2.1 La présente loi lie Sa Majesté du chef du Canada ou d’une province.

2.1 This Act is binding on Her Majesty in right of Canada or a province.

5. (1) Il est interdit de construire ou de placer un ouvrage dans des eaux navigables ou sur, sous, au-dessus ou à travers celles-ci à moins que, préalablement au début des travaux, l’ouvrage ainsi que son emplacement et ses plans n’aient été approuvés par le ministre.

[…]

5. (1) No work shall be built or placed in, on, over, under, through or across any navigable water without the Minister’s prior approval of the work, its site and the plans for it.

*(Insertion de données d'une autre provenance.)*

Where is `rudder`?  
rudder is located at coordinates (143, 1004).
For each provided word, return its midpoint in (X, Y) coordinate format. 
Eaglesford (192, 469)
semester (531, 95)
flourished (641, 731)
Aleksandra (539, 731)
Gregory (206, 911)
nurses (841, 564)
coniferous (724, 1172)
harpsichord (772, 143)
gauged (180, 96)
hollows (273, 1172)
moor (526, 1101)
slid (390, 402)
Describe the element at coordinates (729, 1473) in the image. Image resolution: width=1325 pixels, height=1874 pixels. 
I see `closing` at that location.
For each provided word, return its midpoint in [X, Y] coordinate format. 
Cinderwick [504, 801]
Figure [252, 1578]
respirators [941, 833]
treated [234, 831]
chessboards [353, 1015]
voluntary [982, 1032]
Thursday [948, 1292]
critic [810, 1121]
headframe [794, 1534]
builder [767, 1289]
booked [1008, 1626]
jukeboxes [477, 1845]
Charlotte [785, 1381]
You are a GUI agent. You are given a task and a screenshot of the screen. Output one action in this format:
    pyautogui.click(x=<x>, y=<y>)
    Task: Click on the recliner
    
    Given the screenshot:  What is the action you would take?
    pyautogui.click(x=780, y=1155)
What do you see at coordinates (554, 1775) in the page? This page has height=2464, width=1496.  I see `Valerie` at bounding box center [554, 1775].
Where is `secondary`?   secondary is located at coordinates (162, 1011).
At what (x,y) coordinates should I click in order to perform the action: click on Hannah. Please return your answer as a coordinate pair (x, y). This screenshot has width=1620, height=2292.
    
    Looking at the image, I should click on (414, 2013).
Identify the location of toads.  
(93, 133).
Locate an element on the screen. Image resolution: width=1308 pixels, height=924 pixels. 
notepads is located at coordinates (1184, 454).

6. (1) Dans les cas où un ouvrage visé par la présente partie est construit ou placé sans avoir été approuvé au titre de la présente loi ou est construit ou placé sur un emplacement non approuvé au titre de celle-ci ou n’est pas construit ou placé conformément aux plans et conditions approuvés au titre de la présente loi et aux règlements ou, après avoir été construit ou placé conformément à l’approbation, n’est pas entretenu, exploité, utilisé ou enlevé conformément à ces plans et conditions et aux règlements, le ministre peut :

6. (1) If any work to which this Part applies is built or placed without having been approved under this Act, is built or placed on a site not approved under this Act, is not built or placed in accordance with the approved plans and terms and conditions and with the regulations or, having been built or placed as approved, is not maintained, operated, used or removed in accordance with those plans, those terms and conditions and the regulations, the Minister may

a) ordonner au propriétaire de l’ouvrage de l’enlever ou de le modifier;

(a) order the owner of the work to remove or alter the work;

b) lorsque le propriétaire de l’ouvrage n’obtempère pas à un ordre donné sous le régime de l’alinéa a), enlever et détruire l’ouvrage et aliéner — notamment par vente ou don — les matériaux qui le composent;

(b) where the owner of the work fails forthwith to comply with an order made pursuant to paragraph (a), remove and destroy the work and sell, give away or otherwise dispose of the materials contained in the work; and

c) enjoindre à quiconque d’arrêter la construction de l’ouvrage lorsqu’il est d’avis qu’il gêne ou gênerait la navigation ou que sa construction est en contravention avec la présente loi.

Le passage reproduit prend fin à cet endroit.